We initiated new positions in AppLovin, whose AI-driven advertising platform is scaling rapidly, and in MongoDB, the database infrastructure business that underpins an increasing share of AI-native application development. Spotify and Roblox both contributed meaningfully, each benefiting from AI-enhanced personalisation in ways that reinforce rather than threaten their competitive positions.

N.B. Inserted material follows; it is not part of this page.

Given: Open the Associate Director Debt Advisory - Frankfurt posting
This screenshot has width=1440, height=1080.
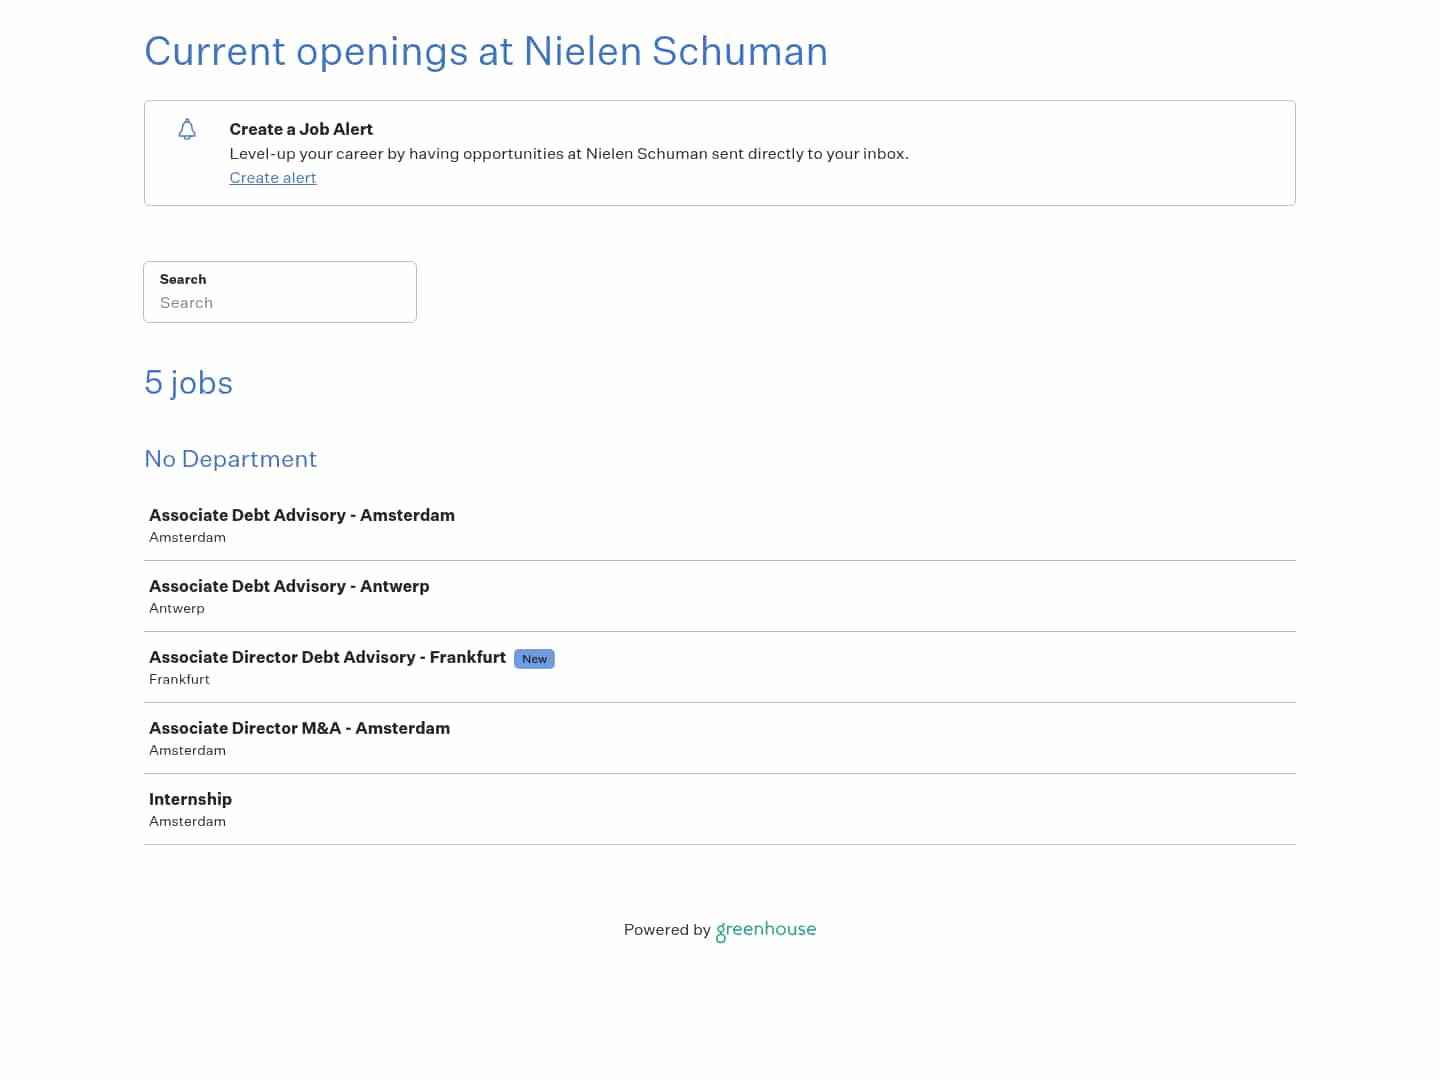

In the private portfolio, we took a new position in Anthropic, which is at the heart of the transition from narrow AI tools to genuinely capable systems, and we regard it as one of the most important AI companies in the world. MiniMax, a Chinese AI foundation model company that we bought at its IPO, is a direct validation that world-class AI capability is being built well beyond the major US technology companies.

 

The Fracturing of Global Commerce

If the AI buildout represents the world constructing something new, the second defining feature of the year was something old being dismantled. The tariff regime described in the introduction, even after subsequent reductions and a changing legal basis for its imposition, represents a structural challenge to the free trade order on which much of the global economy was built.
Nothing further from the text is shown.